Top of Records for the task

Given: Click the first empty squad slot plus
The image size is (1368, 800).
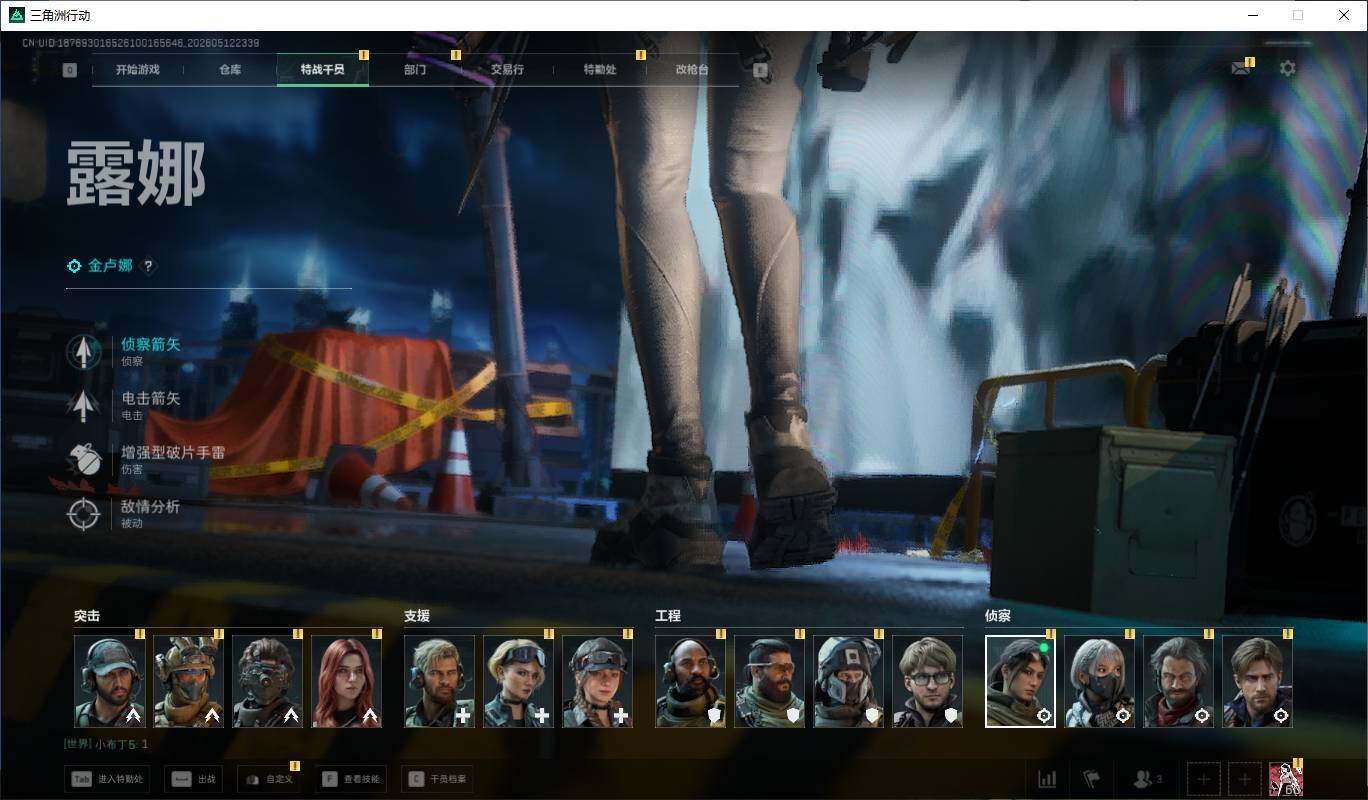Looking at the screenshot, I should (x=1204, y=779).
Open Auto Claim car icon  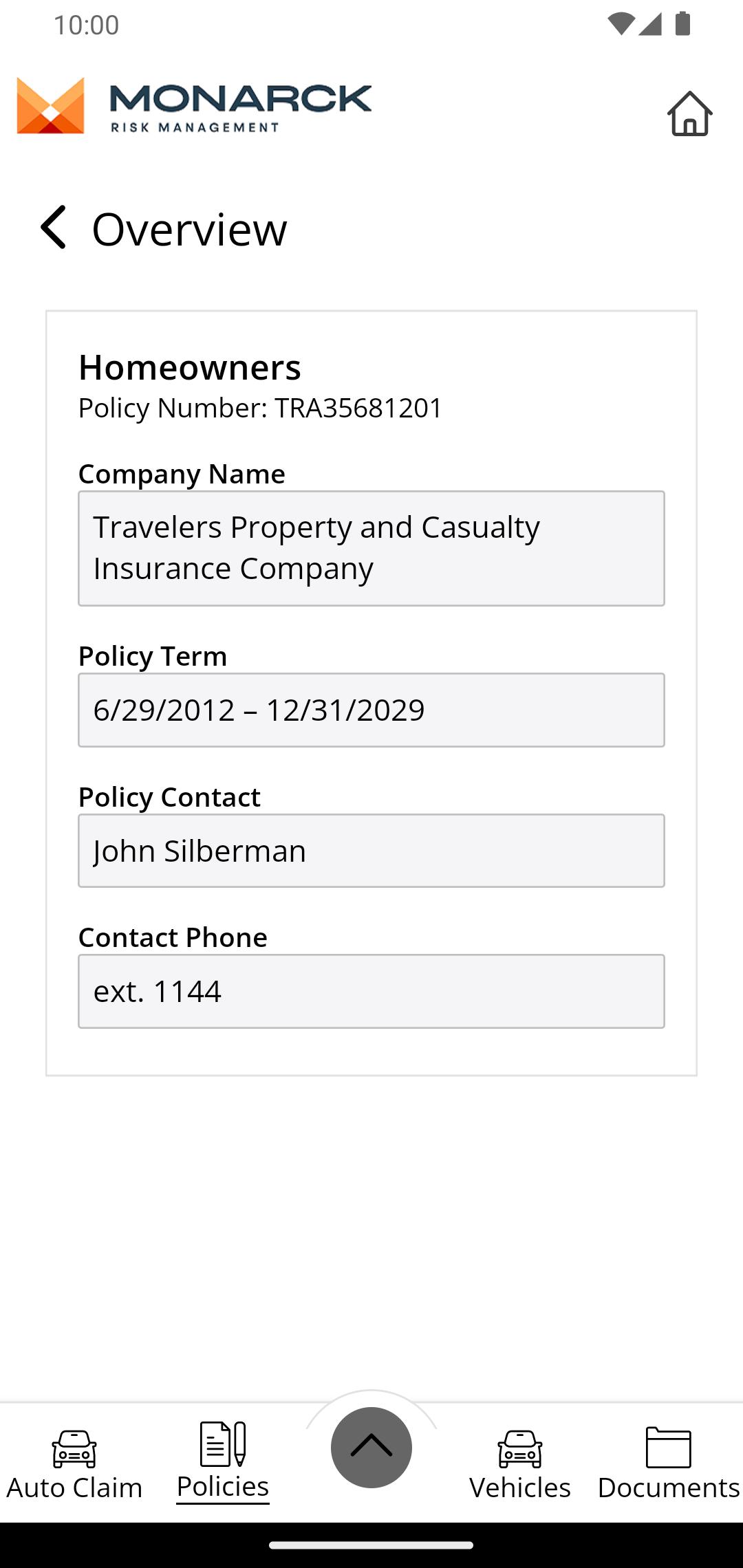(x=74, y=1448)
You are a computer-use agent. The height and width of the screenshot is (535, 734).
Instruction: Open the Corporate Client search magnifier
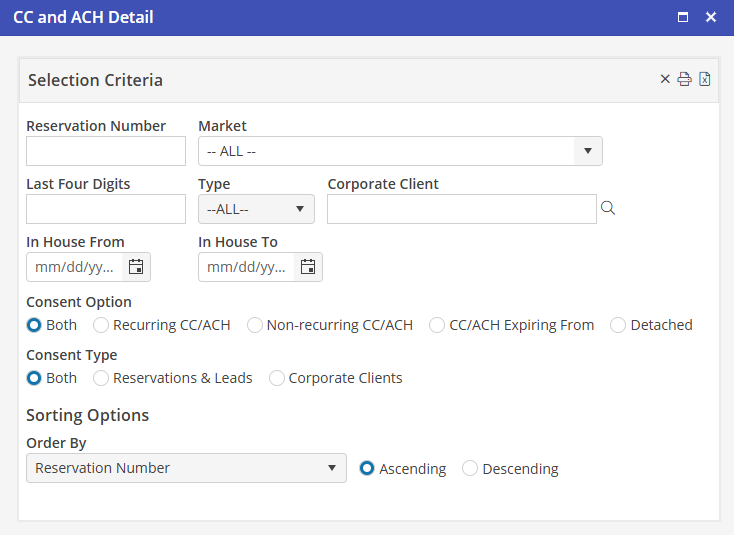[608, 208]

Bottom of Records for the task

Exercise prompt:
Return the lines from the one that contains "Instruction: Open the" through the final line of the listing above, inclusive. Transcribe them exactly and drop the pictures.

Solution to this task:
Instruction: Open the Corporate Client search magnifier
[608, 208]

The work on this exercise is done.